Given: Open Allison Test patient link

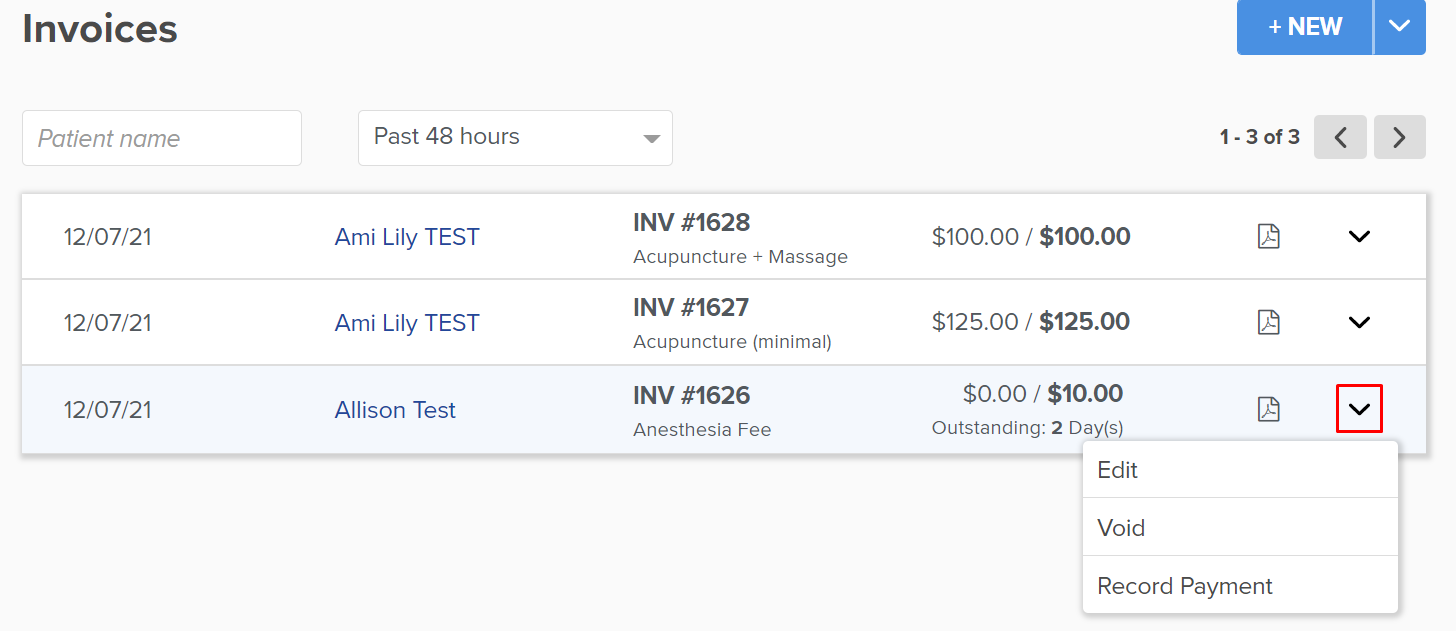Looking at the screenshot, I should point(395,410).
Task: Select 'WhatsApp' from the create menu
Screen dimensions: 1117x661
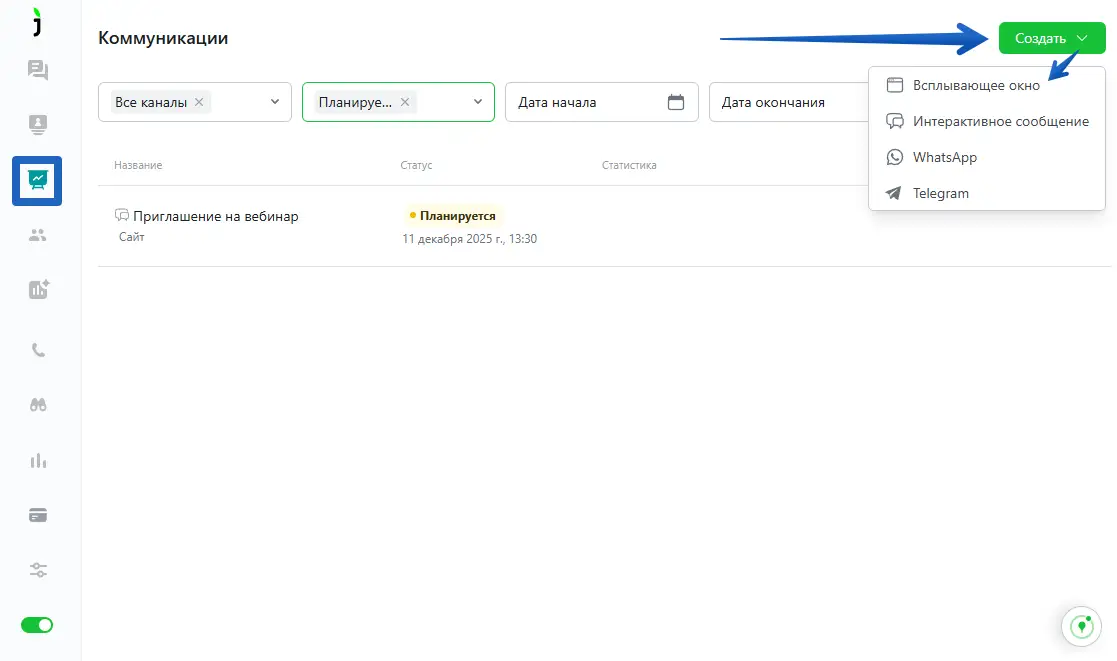Action: [x=944, y=158]
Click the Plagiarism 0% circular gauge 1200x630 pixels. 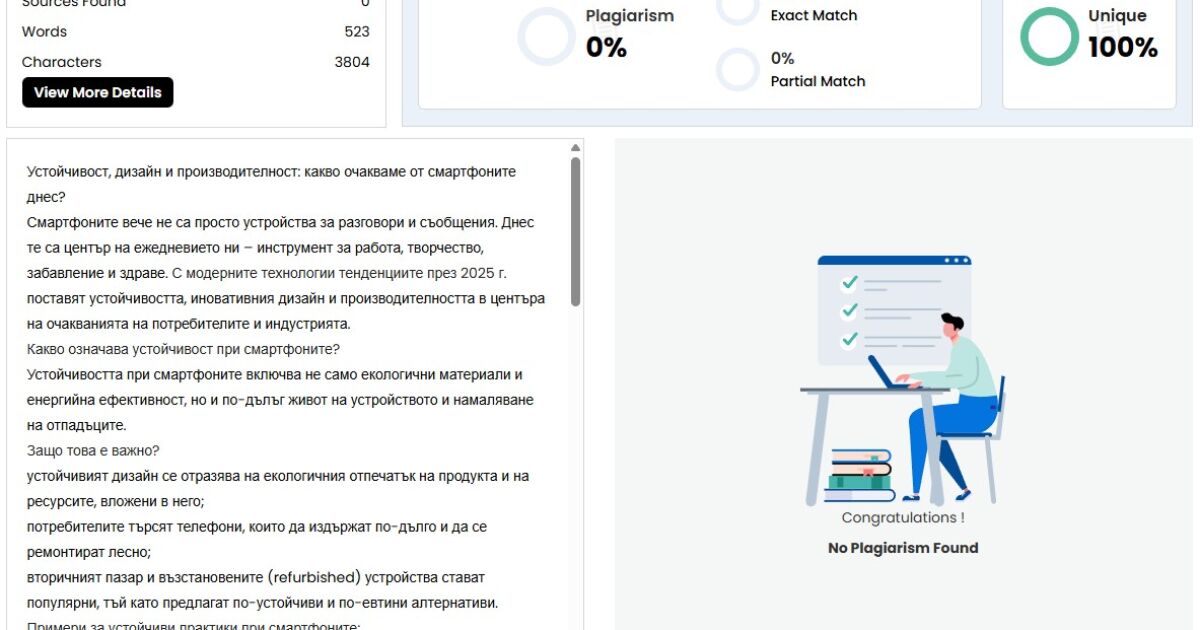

....

_What is being asked_. Please revise the material above by replacing "WhatsApp" with "Telegram" and keeping everything else the same. Leave the pictures out of your answer.

_Exercise result_.
Given: Open Allison Test patient link

Looking at the screenshot, I should point(395,410).
Task: Select 'Telegram' from the create menu
Screen dimensions: 1117x661
Action: [x=944, y=158]
Click the Plagiarism 0% circular gauge 1200x630 pixels. 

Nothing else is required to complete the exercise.